Неотъемлемой принадлежностью Масленицы были «гуляния» – в Манеже и на открытом воздухе: близ Новодевичьего монастыря и возле Пресненских прудов. По свидетельству корреспондента «Русского слова», в Манеже собиралась простая публика, «которая из года привыкла считать посещение устраиваемых здесь гуляний чем-то вроде обязательной повинности». Развлекали ее «неизбежные куплетисты, гармонисты, хоры» и дрессированные звери В. Дурова.

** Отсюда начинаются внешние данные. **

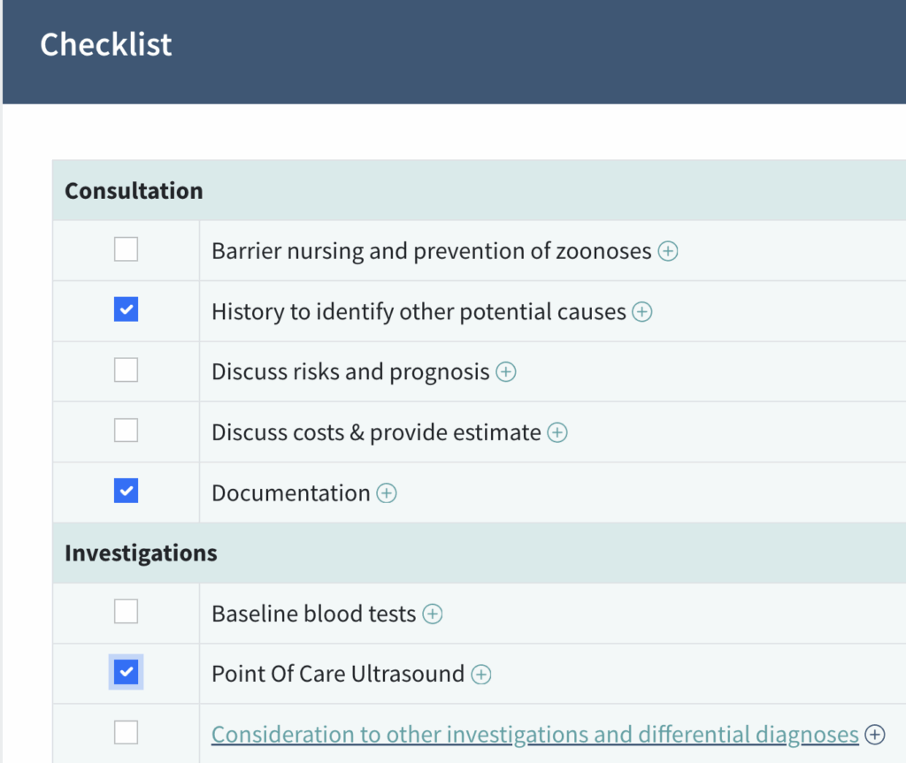Uncheck the Documentation checkbox
Screen dimensions: 906x763
pos(127,491)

Гвоздем программы было какое-нибудь театрализованное представление. Например, в начале XX века, во время Англобурской войны, бешеной популярностью у зрителей пользовалась «пьеса» с изображением боевых действий. Под громовые крики публики «буры» пускали под откос блиндированный поезд[16] и, переходя в штыковую атаку, громили англичан.

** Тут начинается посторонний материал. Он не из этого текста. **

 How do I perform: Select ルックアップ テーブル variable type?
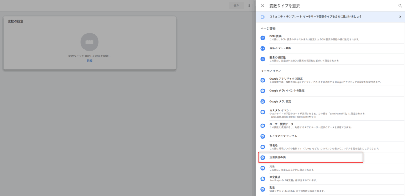click(283, 136)
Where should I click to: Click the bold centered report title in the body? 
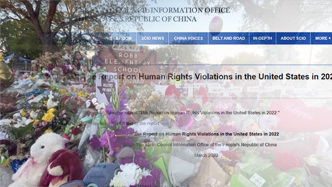(x=206, y=134)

Гуляния «под Девичьим» сто лет назад уже не отличались столь грандиозным размахом, как это, скажем, было изображено в «Сибирском цирюльнике». В 1910 году, по свидетельству одного из репортеров, среди развалин закрытых, но не снесенных балаганов, к услугам публики были лишь парочка каруселей, «французские» горы и три действовавших балагана. В одном располагался «электротеатр» (кинематограф). В другом «почтеннейшей публике» предлагался «дивертисмент» с участием потрепанных «этуалей» и «хором песенников из портерных со зловещими лицами». Зрители галерки платили за возможность насладиться балаганным «искусством» по гривеннику, первые ряды шли по полтиннику.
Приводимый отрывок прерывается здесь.